## Exercise
Rewrite the lines of the records from the line containing "This screenshot has width=1087, height=579." through the line containing "(x=152, y=219)", inclusive, as a numbered list, leaving out any blank lines and omitting the pictures.

===============

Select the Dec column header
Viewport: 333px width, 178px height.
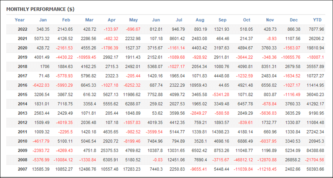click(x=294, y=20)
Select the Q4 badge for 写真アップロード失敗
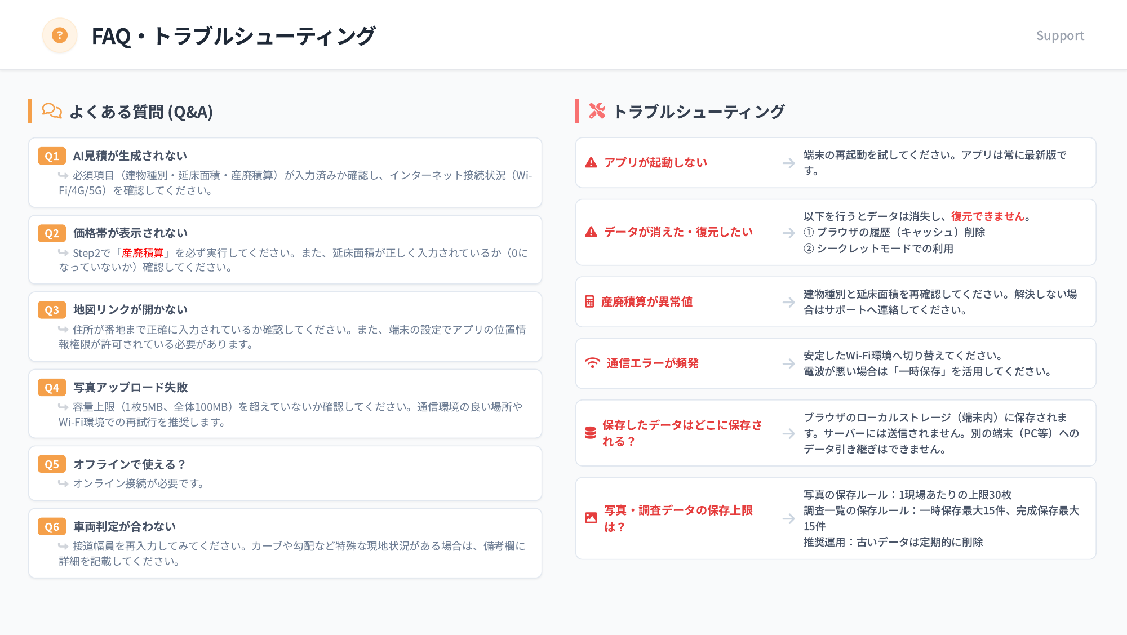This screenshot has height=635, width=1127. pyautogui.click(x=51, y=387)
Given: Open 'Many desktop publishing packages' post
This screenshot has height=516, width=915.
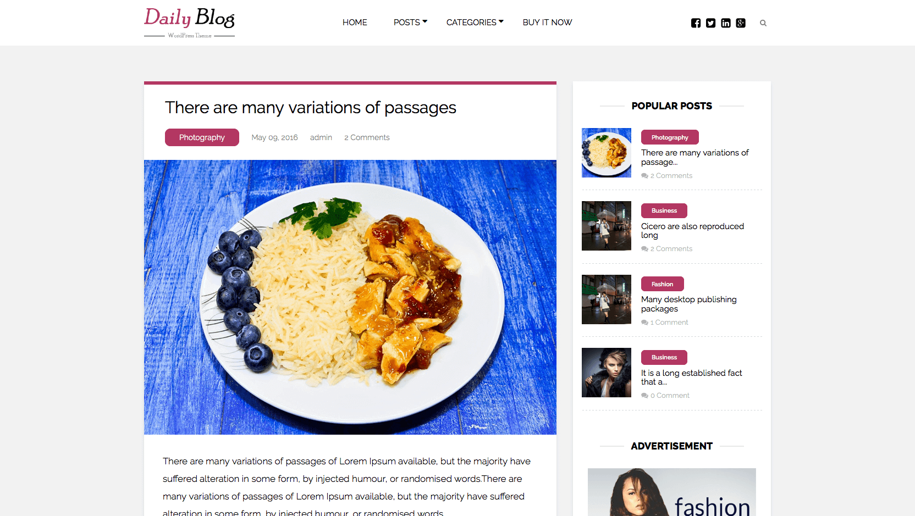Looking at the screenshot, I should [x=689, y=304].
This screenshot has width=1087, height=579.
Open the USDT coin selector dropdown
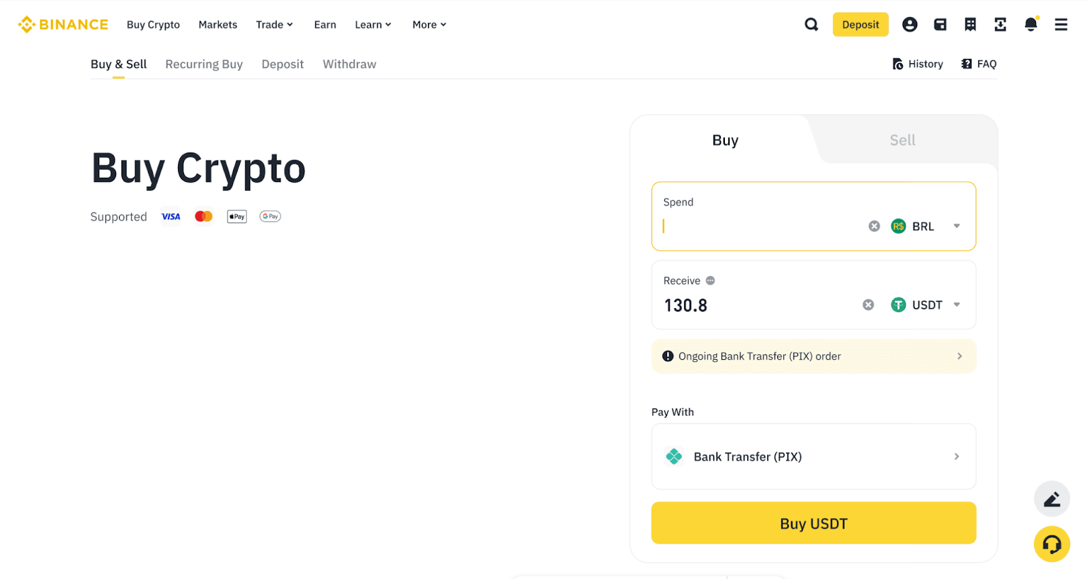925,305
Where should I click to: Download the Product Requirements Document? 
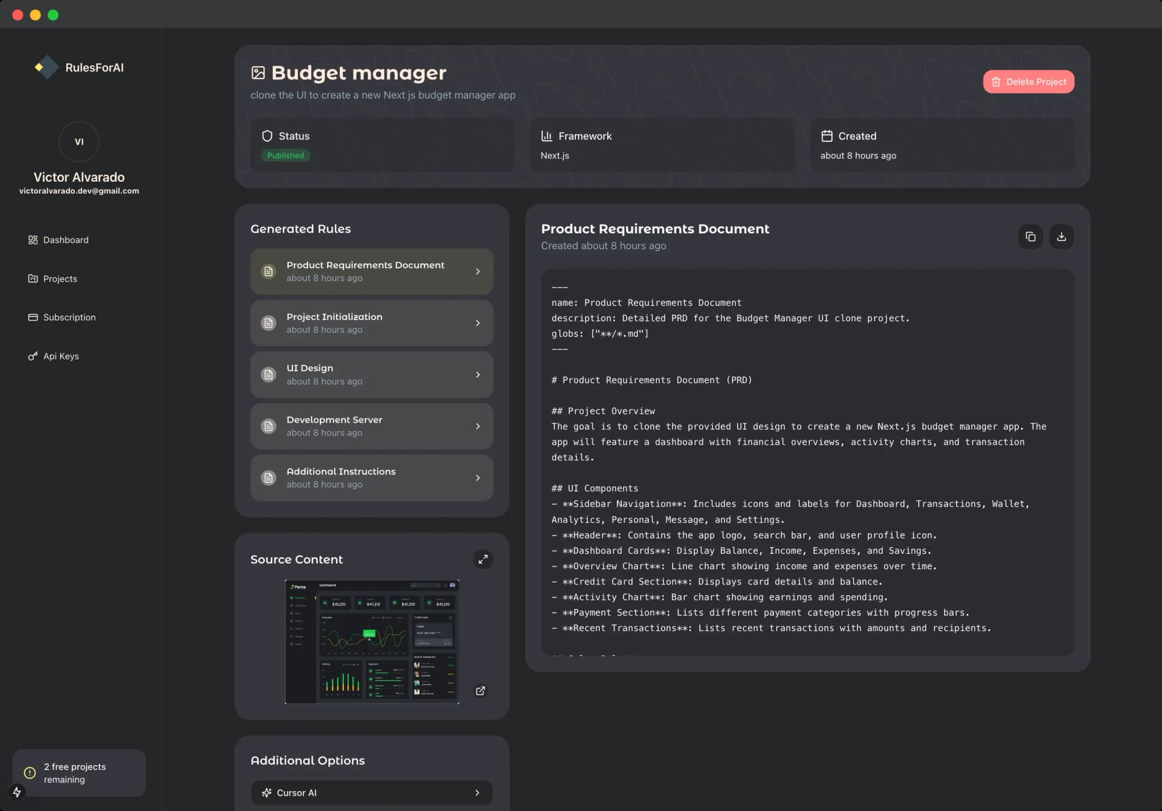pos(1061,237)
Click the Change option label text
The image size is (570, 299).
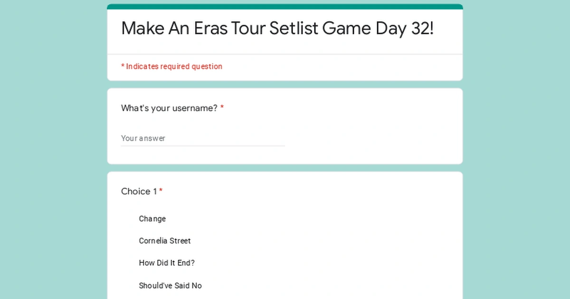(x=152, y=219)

===============

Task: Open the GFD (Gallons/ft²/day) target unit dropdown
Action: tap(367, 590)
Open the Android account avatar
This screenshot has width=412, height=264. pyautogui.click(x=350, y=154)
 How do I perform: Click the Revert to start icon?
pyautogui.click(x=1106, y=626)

===============

## Full answer
1. This screenshot has width=1087, height=579.
2. Open the USDT coin selector dropdown
3. 925,305
4. Where should I click to: Download the Product Requirements Document? 
5. pos(1061,237)
6. Click the Change option label text
7. The image size is (570, 299).
8. (x=152, y=219)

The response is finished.